The 1998 role Matt Damon has always been desperate to reprise: “All of us want to do it”
Having spent almost 30 years as a major player in Hollywood without ever coming close to suffering anything that even remotely resembles a career slump, conventional wisdom dictates that Matt Damon shouldn’t have any trouble getting a passion project off the ground.
He’s an Academy Award-winning screenwriter, an Oscar-nominated producer, and a three-time acting nominee with two Golden Globe wins under his belt as an on-camera performer, never mind the fact that he literally founded and co-owns a production company alongside platonic life partner Ben Affleck.
That doesn’t even include a filmography that’s earned almost $10billion at the global box office, over a dozen producing credits, or his longtime habit of doing favours for friends by making uncredited cameo appearances in almost anything that gets offered his way.
As an A-list veteran, Damon is very familiar with the idea of sequels. He’s headlined four Jason Bourne flicks, lent support in three star-studded Ocean’s capers, and played Loki twice apiece under very different circumstances for Kevin Smith and Marvel Studios. And yet, he still can’t get Rounders 2 up and running.

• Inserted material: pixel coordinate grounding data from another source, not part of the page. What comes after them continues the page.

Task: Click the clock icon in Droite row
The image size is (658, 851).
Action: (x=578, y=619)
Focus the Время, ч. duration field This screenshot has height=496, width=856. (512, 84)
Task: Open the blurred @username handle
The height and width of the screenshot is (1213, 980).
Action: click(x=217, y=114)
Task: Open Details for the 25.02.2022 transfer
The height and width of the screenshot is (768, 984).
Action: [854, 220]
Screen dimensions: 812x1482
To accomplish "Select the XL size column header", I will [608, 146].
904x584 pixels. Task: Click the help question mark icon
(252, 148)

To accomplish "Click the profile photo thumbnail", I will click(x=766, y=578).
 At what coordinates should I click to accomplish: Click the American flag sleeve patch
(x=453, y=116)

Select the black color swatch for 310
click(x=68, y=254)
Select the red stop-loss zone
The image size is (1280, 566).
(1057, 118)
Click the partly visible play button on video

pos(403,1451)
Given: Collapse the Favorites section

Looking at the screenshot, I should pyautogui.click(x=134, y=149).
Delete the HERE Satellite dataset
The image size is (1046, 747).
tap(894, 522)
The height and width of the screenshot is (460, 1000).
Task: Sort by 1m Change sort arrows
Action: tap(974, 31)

The first instalment of John Dahl’s 1998 film starred the actor as a poker player under pressure, Mike McDermott, who risks it all when he reunites with Edward Norton’s freshly released convict and best friend to try and salvage both of their debts in a high-stakes game. It was warmly received by critics, almost doubled its production costs in ticket sales, and became a slow-burning cult favourite, but all of which clearly hasn’t been enough.

Over the years, Rounders has enjoyed a remarkable second life. As the poker boom exploded during the early 2000s, the film became essential viewing for aspiring players, with many professionals citing it as one of the movies that sparked their interest in the game and cemented its reputation far beyond its modest theatrical run.
“The one we’ve been talking about for years, and we’re trying to, and I just saw Edward Norton a few weeks ago, all of us want to do it, is a second Rounders movie,” he said in a 2024 appearance on The Rich Eisen Show. “So much has happened in the poker world in the last 25 years, it would be fun to catch up with those guys.”
Damon has repeatedly stressed that any sequel would need to justify its existence rather than simply cash in on nostalgia. With online poker, televised tournaments and the gambling landscape having transformed dramatically since 1998, he believes there is enough fresh material to revisit Mike McDermott’s world without simply repeating the original.
Dahl may not have helmed a feature since 2007’s You Kill Me, but he’s evolved into one of television’s most reliable and prolific figures, directing episodes of countless hit TV shows, including Dexter, Breaking Bad, Homeland, Hannibal, Ray Donovan, Yellowstone, and The Walking Dead.
For whatever reason, not even the promise of Dahl, Damon, and Norton getting the band back together for a Rounders sequel has stirred the loins of the rightsholders. The film was distributed by Miramax, which is now under the Paramount umbrella, but they seem unwilling to play ball. Or cards, in this case.
The Oscar winner did intimate that acquiring the rights to make it was the roadblock that had prevented him from reprising the one role he’s been desperate to play again for three decades. It remains to be seen if Damon will be able to cut through the red tape and make his dream a reality.
For now, Rounders 2 remains one of Hollywood’s more curious unrealised sequels. The creative team appears willing, the audience still exists, and the changing face of professional poker offers plenty of new territory to explore. Whether the legal hurdles can eventually be overcome is another matter, but Damon’s enthusiasm suggests he hasn’t folded on the idea just yet.